_TASK INSTRUCTIONS_. Copy the lines below that contain "computer".

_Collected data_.
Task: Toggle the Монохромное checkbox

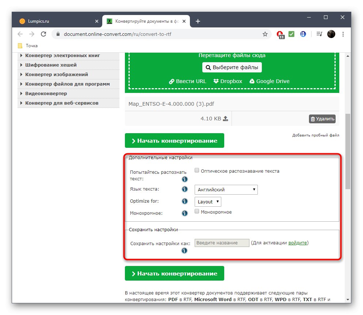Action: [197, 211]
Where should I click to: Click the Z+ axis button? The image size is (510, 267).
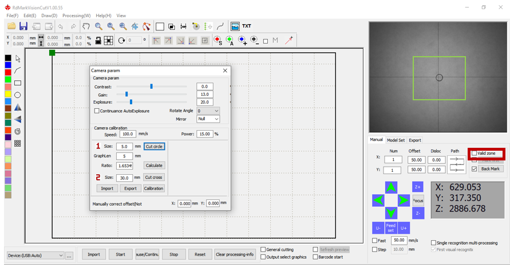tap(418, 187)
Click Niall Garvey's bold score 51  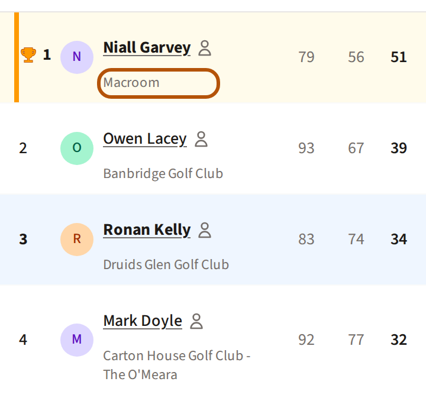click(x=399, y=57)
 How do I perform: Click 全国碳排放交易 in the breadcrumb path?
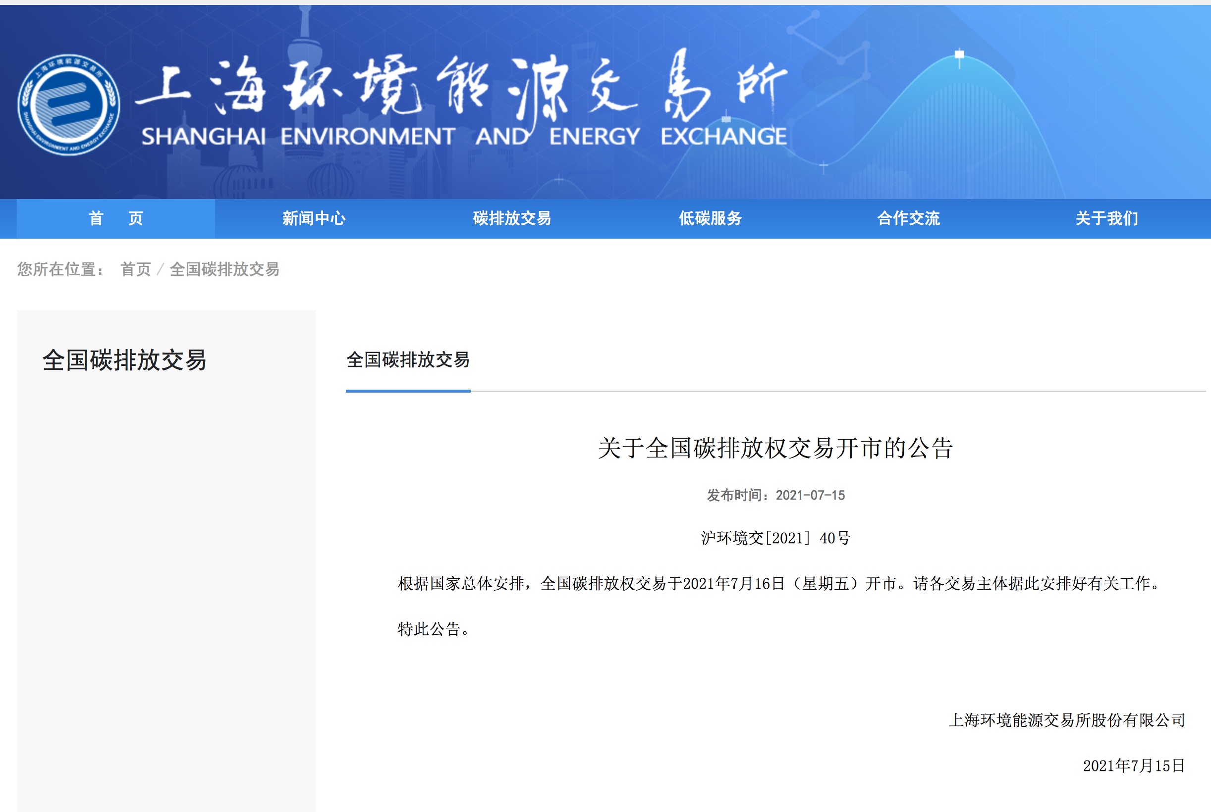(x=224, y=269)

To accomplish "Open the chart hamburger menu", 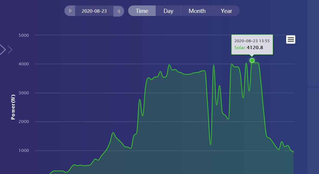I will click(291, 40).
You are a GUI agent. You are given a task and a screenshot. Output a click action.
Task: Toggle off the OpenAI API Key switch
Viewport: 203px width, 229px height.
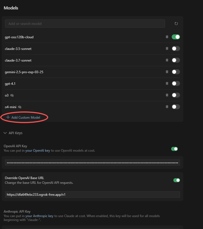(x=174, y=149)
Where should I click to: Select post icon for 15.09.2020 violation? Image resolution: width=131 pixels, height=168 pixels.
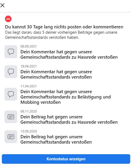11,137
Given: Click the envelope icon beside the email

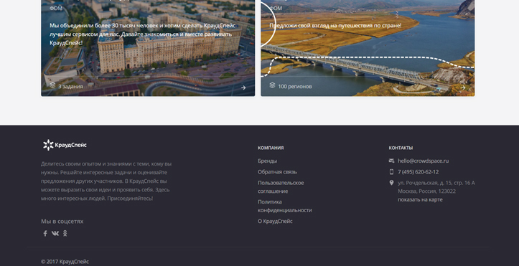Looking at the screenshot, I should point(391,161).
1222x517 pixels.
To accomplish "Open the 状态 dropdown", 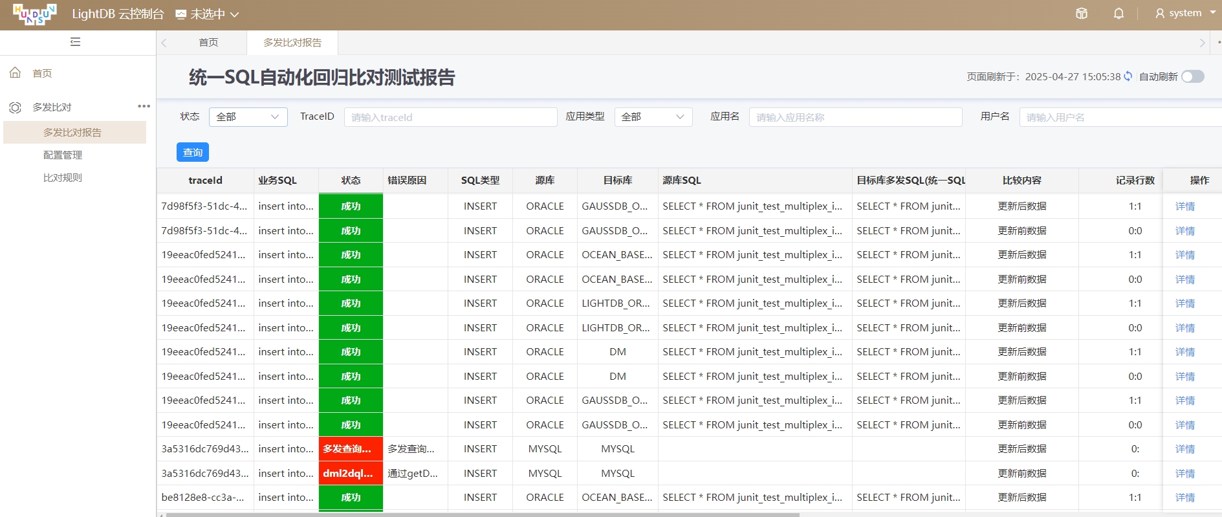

--

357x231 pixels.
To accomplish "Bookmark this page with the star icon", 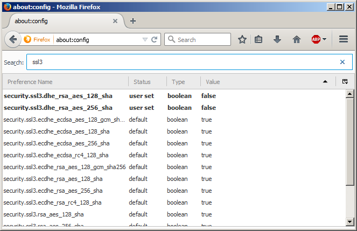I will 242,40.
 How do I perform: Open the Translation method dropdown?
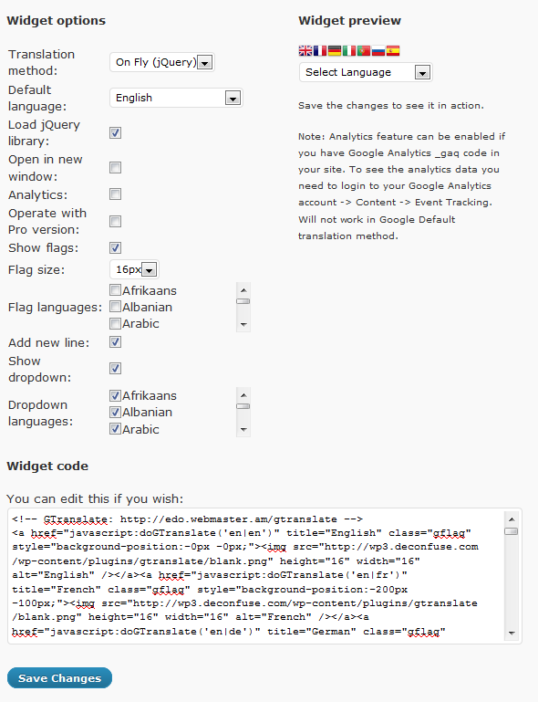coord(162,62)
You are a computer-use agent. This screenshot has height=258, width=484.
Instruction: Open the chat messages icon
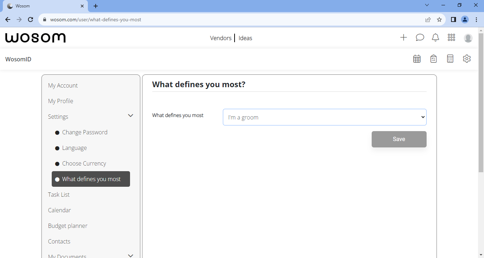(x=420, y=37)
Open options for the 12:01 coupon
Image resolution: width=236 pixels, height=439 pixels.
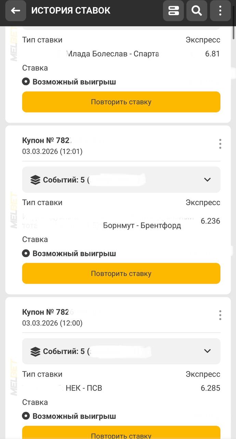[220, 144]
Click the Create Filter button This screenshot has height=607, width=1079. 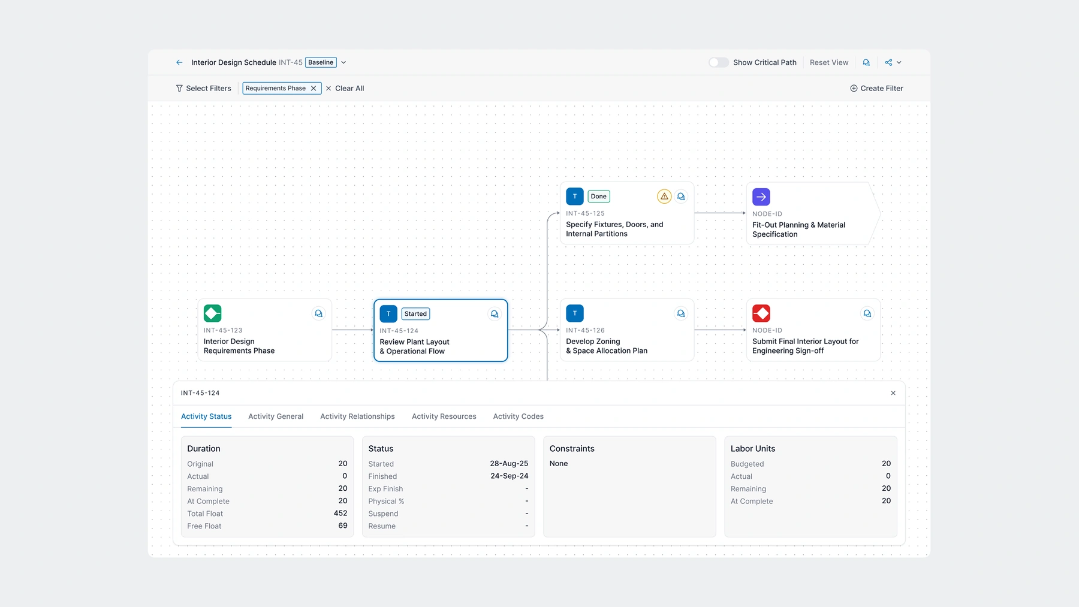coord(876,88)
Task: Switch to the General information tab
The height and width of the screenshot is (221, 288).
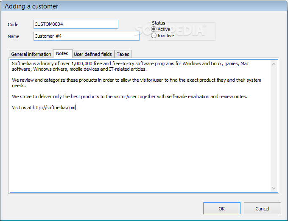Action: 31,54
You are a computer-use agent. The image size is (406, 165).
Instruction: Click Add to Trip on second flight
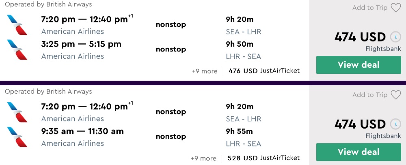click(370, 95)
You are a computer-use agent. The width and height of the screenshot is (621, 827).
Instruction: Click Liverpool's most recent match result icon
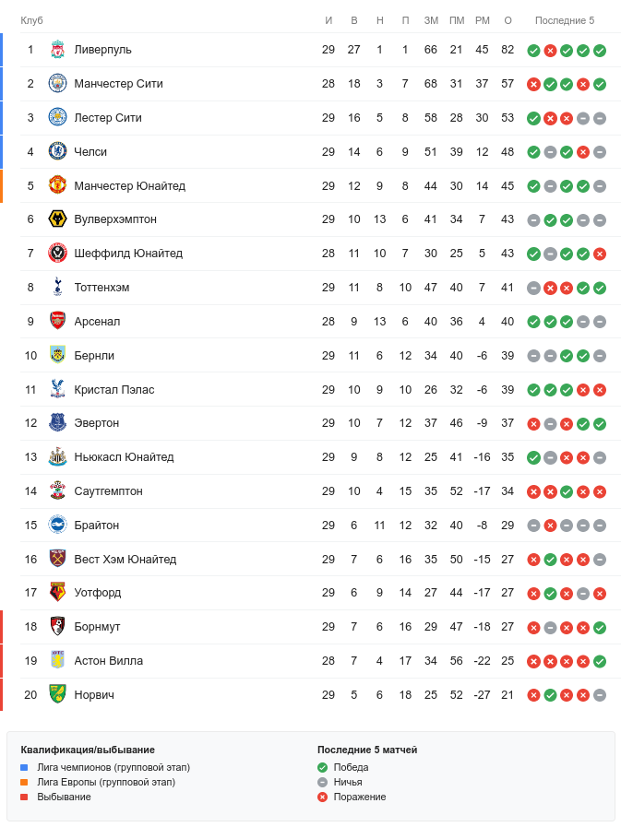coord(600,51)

_WRITTEN ANSWER_.
You are a computer-use agent. This screenshot has height=258, width=484.
You are a computer-use agent. The image size is (406, 165).
You are a computer-use agent. The width and height of the screenshot is (621, 827).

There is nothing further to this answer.